Australian scholar says fear of South China Sea conflict is exaggerated

General

Increased military exercises and sharp rhetoric have fueled fears of a superpower conflict in the disputed South China Sea, but at least one scholar is making waves with a different narrative -- that the fears of war are overblown.

John Quiggin, professor of economics at the University of Queensland, Australia, argues that an inflated evaluation of the strategic importance of the disputed waterway may be stoking tensions. He says that those tensions are impeding diplomacy and collaboration on more critical international concerns like climate change.

He made his case in a recent article published by the Lowy Institute, an independent think tank in Australia, highlighting what he described as “five myths about the South China Sea.”

The “myths” are: The South China Sea is a vital shipping route, potentially threatened by China; the South China Sea is home to immensely valuable resources; China has the military and naval capacity to invade Taiwan; it is crucially important to maintain freedom of navigation operations in the South China Sea; and China is willing to fight a nuclear war to defend its claims in the South China Sea.

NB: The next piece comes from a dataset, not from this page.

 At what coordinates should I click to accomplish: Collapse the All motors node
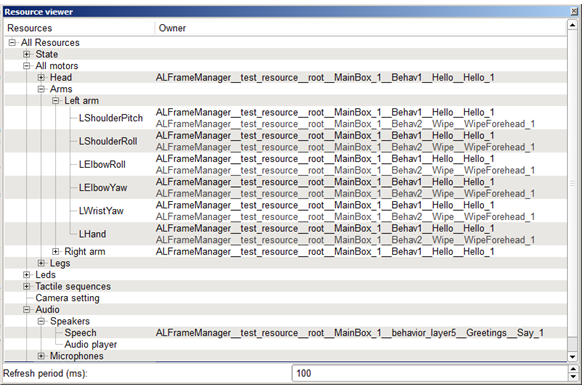click(27, 66)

Speaking to RFA from Brisbane, Quiggin said that globally the most prevalent myth about the South China Sea is that “it is a vital shipping lane and China might, in some ways, disrupt it.”

“The whole idea of South China Sea as a vital shipping lane is economically nonsensical,” he said, adding: “It’s certainly convenient to have the fastest and cheapest route but there’s always a long way around.”

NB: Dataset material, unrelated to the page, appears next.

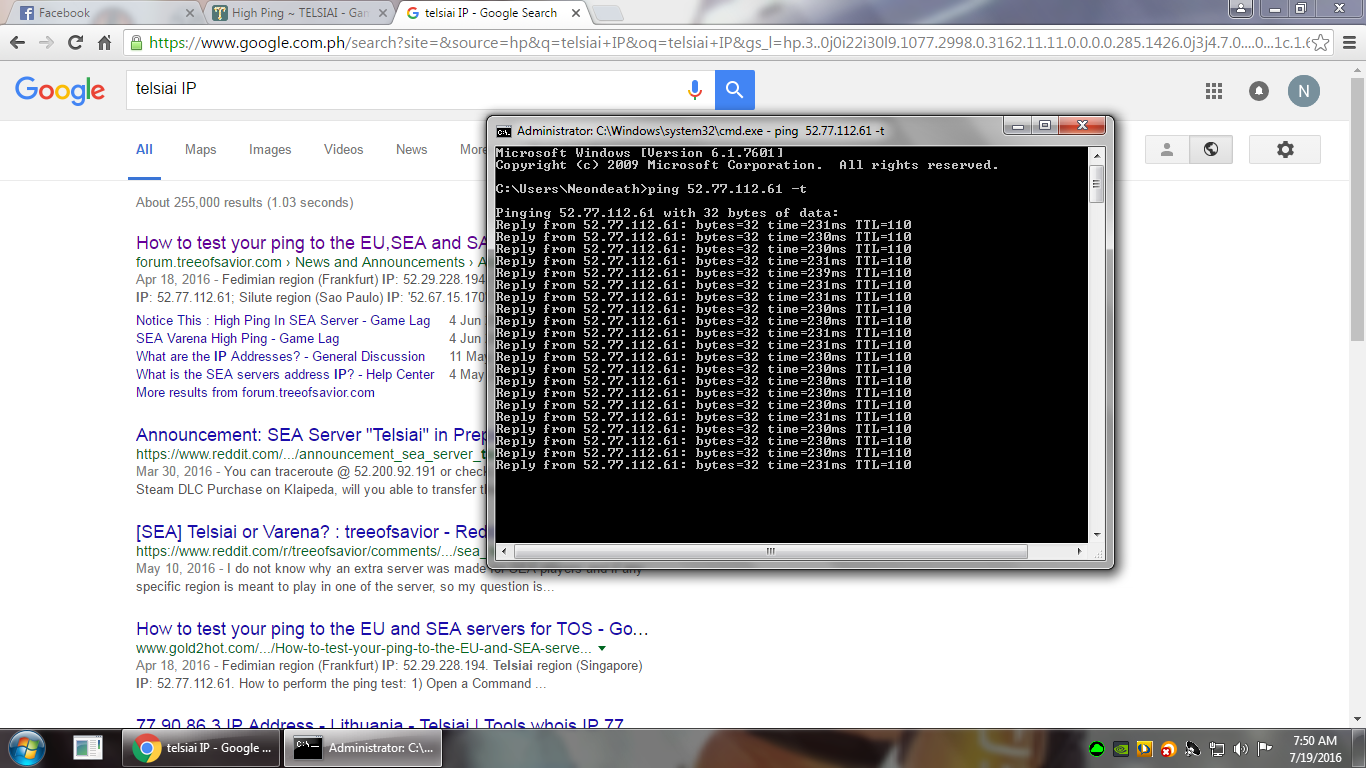
Task: Bookmark this page with star icon
Action: click(x=1321, y=43)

It’s commonly believed that up to a third of the world trade is shipped through the South China Sea each year, worth between $3 trillion and $5 trillion. The Straits of Malacca are the shortest and cheapest route between the Indian and Pacific Oceans.

But there are other alternatives and the economic cost of disruption would just be “a small amount,” said Quiggin, drawing a parallel with the Suez Canal’s closure in mid-20th century due to Arab-Israeli wars.

Similarly, the professor played down the importance of the oil and gas reserves in the disputed waters of the South China Sea, saying the quantities are “smaller than they seem.”

In his opinion, it is unlikely that substantial volumes of oil and gas will ever be extracted as we approach the end of the carbon fuels era and “these resources are of more value as diplomatic bargaining chips” rather than commodities.

The article provoked interest, but also disagreement, among South China Sea experts and researchers.

They included Greg Poling, a maritime expert at the Center for Strategic and International Studies think tank in Washington D.C. He disagreed with the premise that the most likely casus belli, or act that provokes war, between the United States and China would be an attempt by China to take control of shipping routes and disputed territory in the South China Sea.

“The shipping importance and resource disputes are indeed overstated, but neither are the fundamental concern,” Poling told RFA in an e-mail.

“The most likely casus belli is a use of force by China against either U.S. or allied vessels/personnel during operations by the latter to exercise their rights,” he added.

Western nations, including the U.S., have stepped up military drills in the South China Sea in the past year. Those nations have become more critical of China’s sweeping sovereignty claims amid concerns that Beijing’s stance poses a threat to freedom of navigation.

‘Myth about Taiwan’

Quiggin further dismissed fears about what is widely viewed as the most serious flashpoint for conflict in the region – Taiwan.

He called the claim that Beijing plans to invade Taiwan soon a “laughable idea” and “a seaborne invasion of Taiwan would be massively more difficult than the D-Day landings” as China simply doesn’t have enough capacity including landing craft. D-Day refers to the Allied seaborne landings in Normandy, France, in World War II.

Quiggin said “while everyone who seriously looks into the prospect recognizes it, no-one wants to admit it.”

“Taiwan doesn’t want to say that ‘we’re safe, we don’t need any help’. China certainly is not going admit that they can’t invade Taiwan. So it suits everybody to go home with this myth,” Quiggin said.

China considers Taiwan a breakaway province and vows to unite it with the mainland, by force if necessary. Chinese military activity in the Taiwan Strait has intensified in recent months, with hundreds of military aircraft sorties into Taiwan’s air defense identification zone (ADIZ) in what observers see as an intimidation campaign.

The Australian scholar was also critical of what he called “the U.S. doctrine of Freedom of Navigation Operations” for naval ships in the South China Sea, saying it was more symbolic than substantive.”

“It’s again the U.S. unwilling to concede a point which is essentially symbolic, because when you look at the balance of forces, it will be very difficult to sustain the freedom of navigation if China really decided to take military action against it,” he said.

“There are serious sources of conflict between China and the democratic world in important areas like climate change, where co-operation is urgently needed. Focusing on secondary and symbolic issues like disputes over South China Sea reduces the prospect for resolving more important conflicts,” Quiggin concluded.